Se interrumpió. Fortinbras, con el dedo corazón de su mano derecha apoyado en una ceja, estaba meditando. Transcurrieron los segundos. Fortinbras cerró sus indescriptibles ojos, y luego volvió a abrirlos.

—Diez —dijo, con voz apenas audible.

—Anticuado —comentó Martin—. Pero, desde luego, las modas van y vienen y nunca se sabe…

—Diez —dijo Fortinbras, saboreando la palabra como si fuera un pirulí.

—Puede tener ciertas posibilidades —admitió Chet—; aunque, desde luego, debemos recordar siempre…

—¡DIEZ! —gritó Fortinbras triunfalmente—. ¡Sí, sí, DIEZ! Me dice algo, caballeros, de veras que me dice algo. Hmmmm… —Dio otra chupada a su horrible cigarro, expelió una bocanada de humo no menos horrible, y dijo—: ¿Ha habido otra mujer Ganadora Absoluta?

—No, que yo sepa —respondió Martin—. Al menos, no en los Estados Unidos.

—Bueno, eso es lo que nos interesa a nosotros —dijo Fortinbras—. Aunque hemos tenido unas cuantas finalistas, ¿no es cierto?

—La señorita Amelia Brandóme fue la última —dijo Martin—. Obtuvo su novena victoria hace ocho años.

Martin se había pasado la noche anterior en vela, recopilando datos, intuyendo los acontecimientos del día siguiente. Gracias a ese tipo de intuiciones Martin era Productor Adjunto.
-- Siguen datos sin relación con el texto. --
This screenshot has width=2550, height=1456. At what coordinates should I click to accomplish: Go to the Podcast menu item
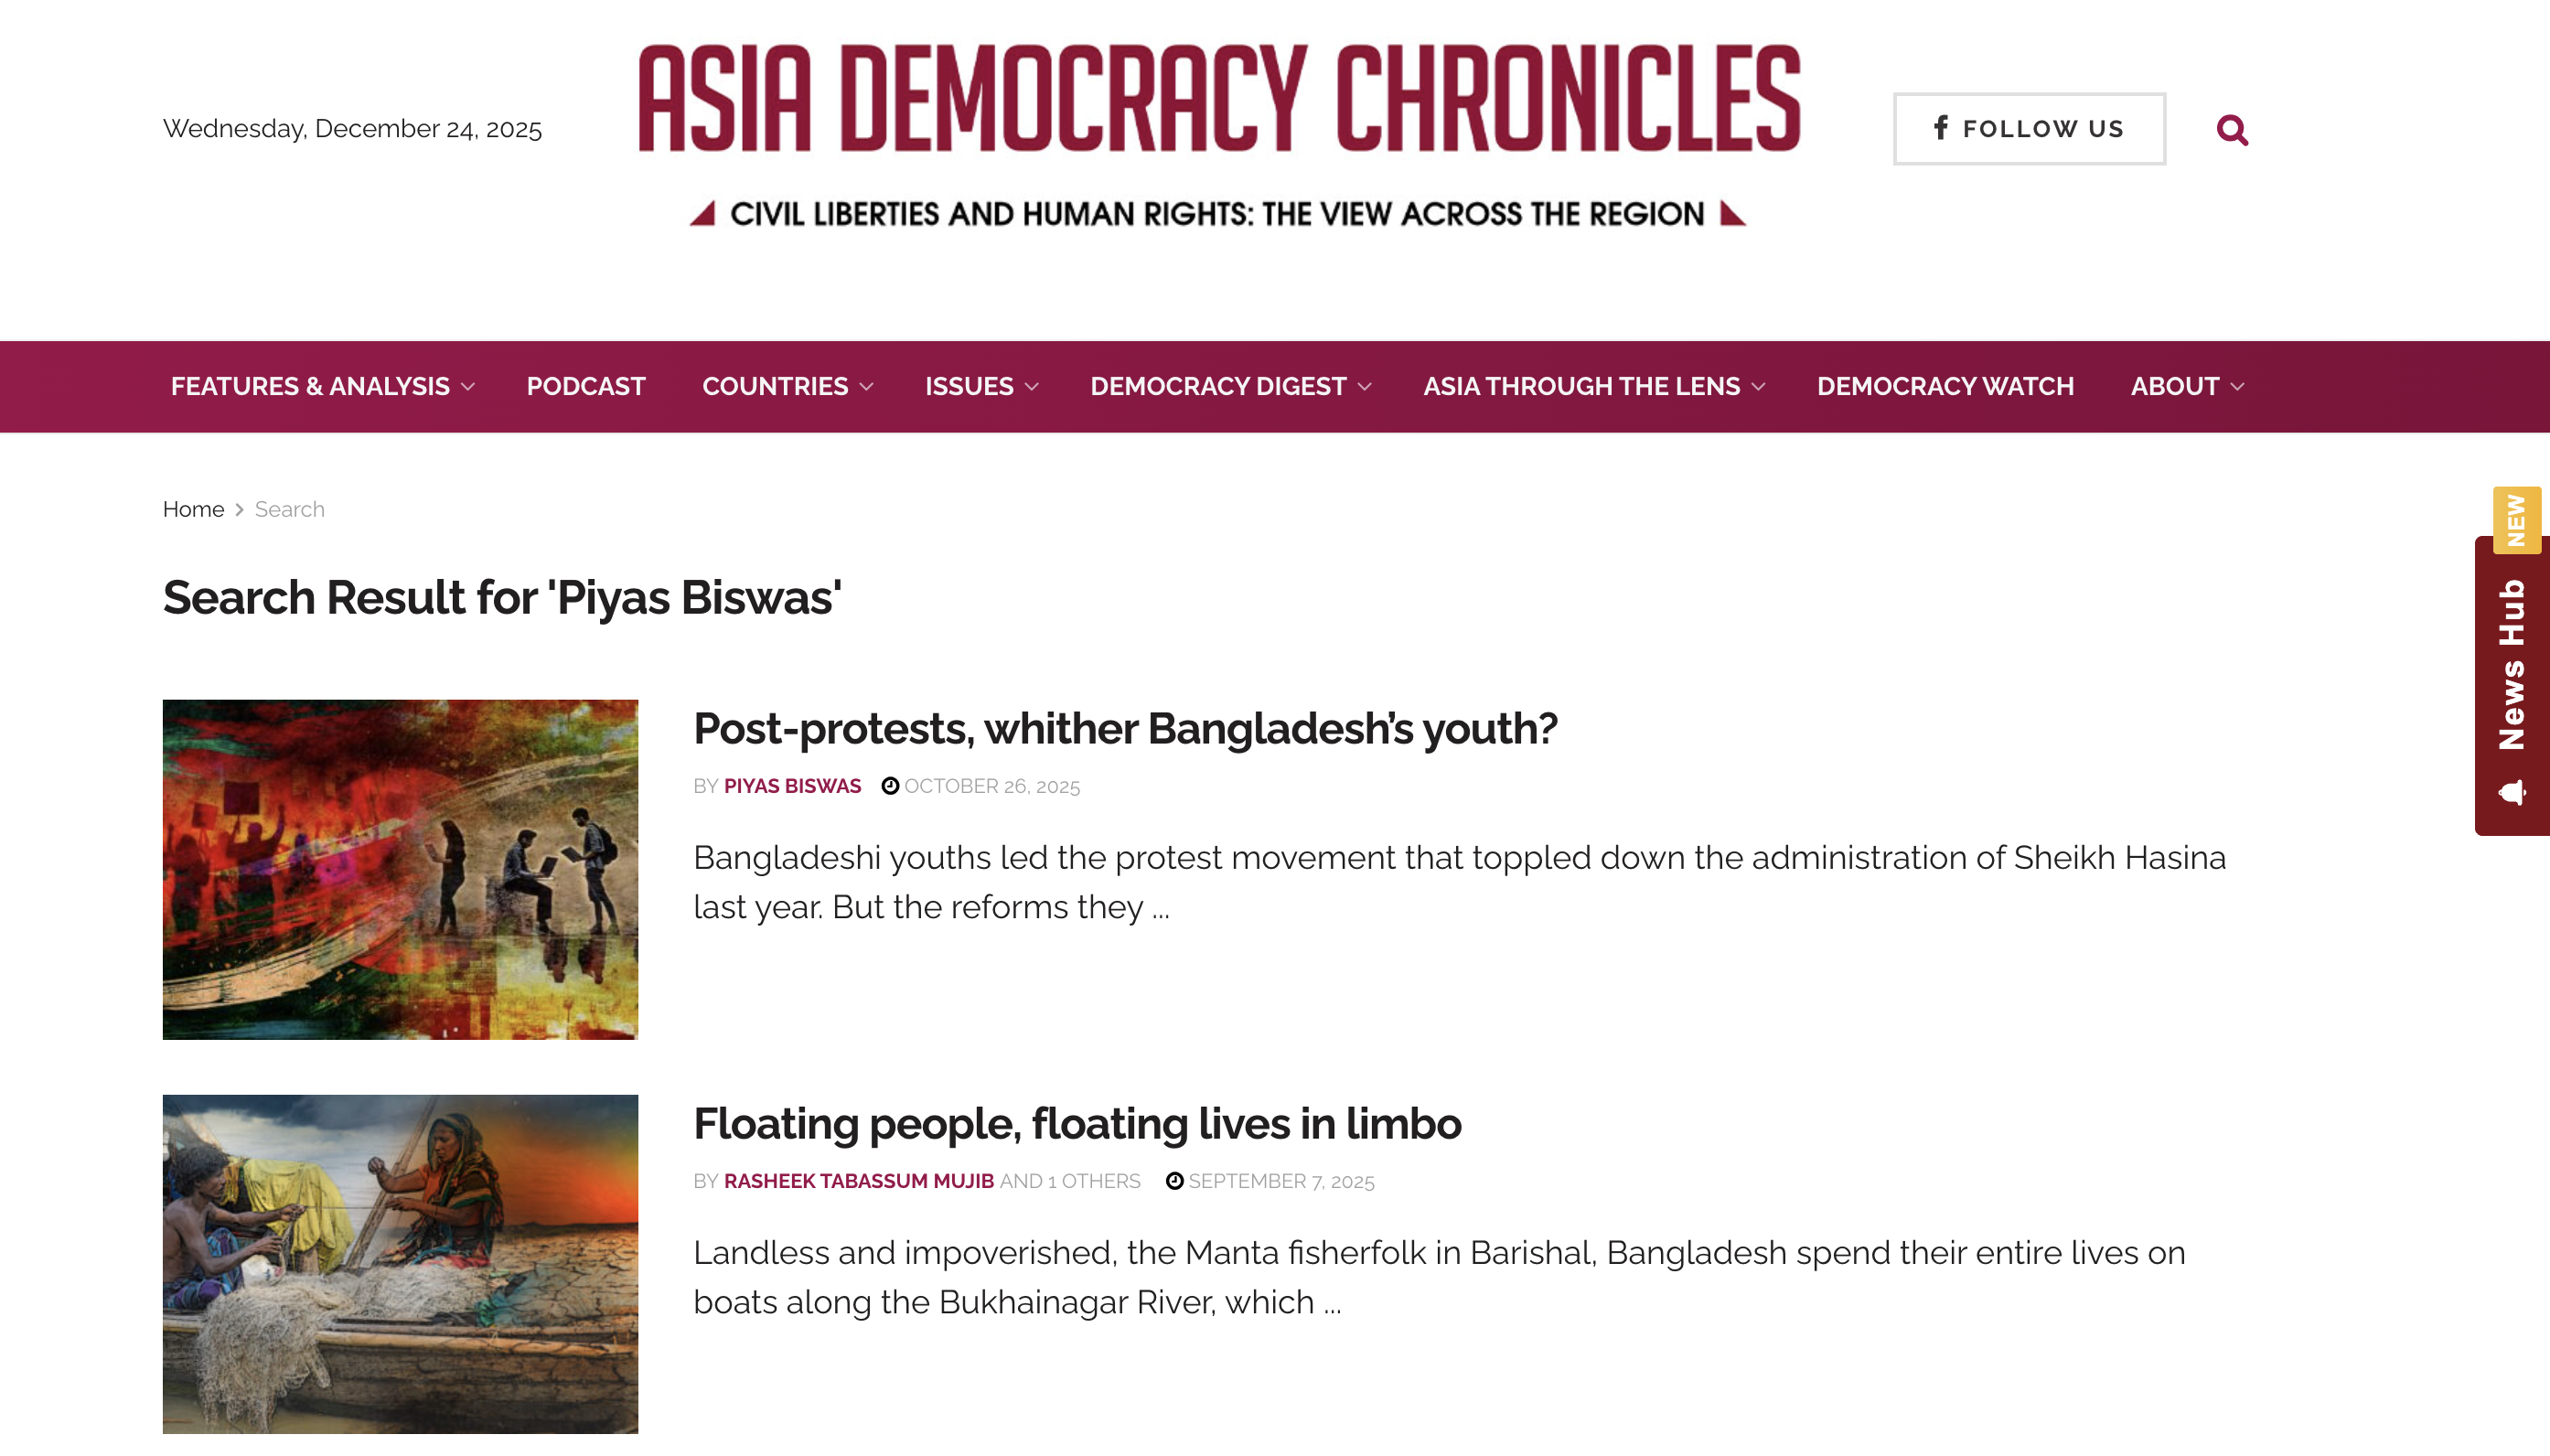pyautogui.click(x=586, y=387)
—¿Qué le ocurrió? —preguntó Fortinbras.

—Se descuidó, debido a un exceso de confianza. Una víctima masculina acabó con ella en su décima tentativa. Utilizó un revólver cargado con esperma de ave.

—No parece que esa sea un arma particularmente mortífera —comentó Fortinbras.

—En este caso lo fue —dijo Chet—. El arma fue disparada desde una distancia de cinco centímetros, aproximadamente.

—No queremos que usted incurra en un exceso de confianza, Caroline —dijo el señor Fortinbras, con una risita.

—No, señor. Yo tampoco quiero incurrir en él —dijo Caroline.

—De otro modo, podría usted encontrarse sin empleo —dijo Fortinbras, en una lamentable tentativa de hacerse el gracioso.

—Y podría encontrarme también sin vida —replicó Caroline.

Todo el mundo acogió con grandes risas la ingeniosa salida de Caroline. Cuando las risas se apagaron, Fortinbras volvió al negocio.

—De acuerdo, muchachos —dijo—. Empiecen a prepararlo todo para el viaje, y no pierdan tiempo. Saldrán pasado mañana, a las diez, y a las diez y media estarán en Roma. Y ya saben el tono que deseo: mortalmente serio, pero con una leve pincelada de humor. No se molesten en rodar secuencias de fondo, limítense a captar el asesinato de un modo impresionante y espectacular, pero también con humor y dignidad. Usted sabe lo que quiero decir, ¿no es cierto, Martin?

—Creo que sí, señor —dijo Martin. Había estado pensando por Fortinbras durante tres años, desde que se había convertido en Productor Adjunto. Al año siguiente, imaginaba, estaría en condiciones de ocupar el puesto de Fortinbras.

No podía negarse que Fortinbras era estúpido; pero no era absolutamente estúpido. Estaba planeando despedir a Martin inmediatamente después del rodaje de este documental. Pero ese era un secreto que Fortinbras no había revelado a nadie, ni siquiera a su analista.